Vendredi et samedi soir, évidemment direction le Village, Sheridan Square, là où les émeutes de Stonewall prirent place en 1969.
Petit rappel historique: la police new-yorkaise n’a de cesse de harceler les personnes de mauvaise vie et tous ces sodomites qui traînaient dans les bars… jusqu’à ce qu’une poignée de trav’ se rebiffent. Ce soir là, on est triste d’avoir enterré Judy Garland, dont la chanson ‘Somewhere over the rainbow’ est resté un des hymnes LGBT … sans oublier ses fameuses Ruby Slippers qu’elle porte dans le film “le magicien d’Oz” et qui fait rêver toutes les drags en puissance…

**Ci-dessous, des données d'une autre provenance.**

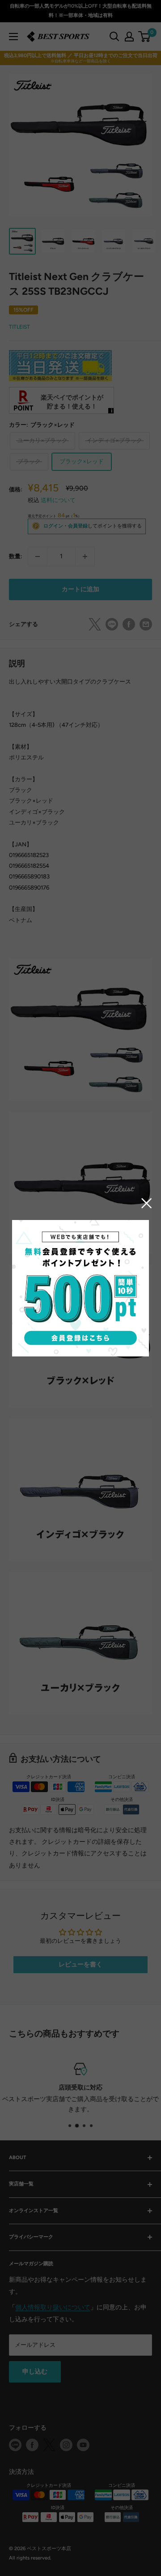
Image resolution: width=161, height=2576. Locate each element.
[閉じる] (146, 1203)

Moi j’imagine assez bien la scène, et vous? Coups de sac à main, cris stridents, perruques qui volent. Les filles offrent assez de résistance pour que les flics en civil commencent à flipper et s’enferment dans le bar… Une belle bande de petites tapettes! Ils appellent du renfort, une brigade anti-émeute arrive : on embarque des trav’ toutes griffes dehors telles des lionnes vaincues et des amazones aux larges épaules, talons à la main, prêtes à éborgner ces mecs casqués et ventripotents…
C’est pas à la Courneuve ou à Clichy-sous-Bois qu’on verrait ça!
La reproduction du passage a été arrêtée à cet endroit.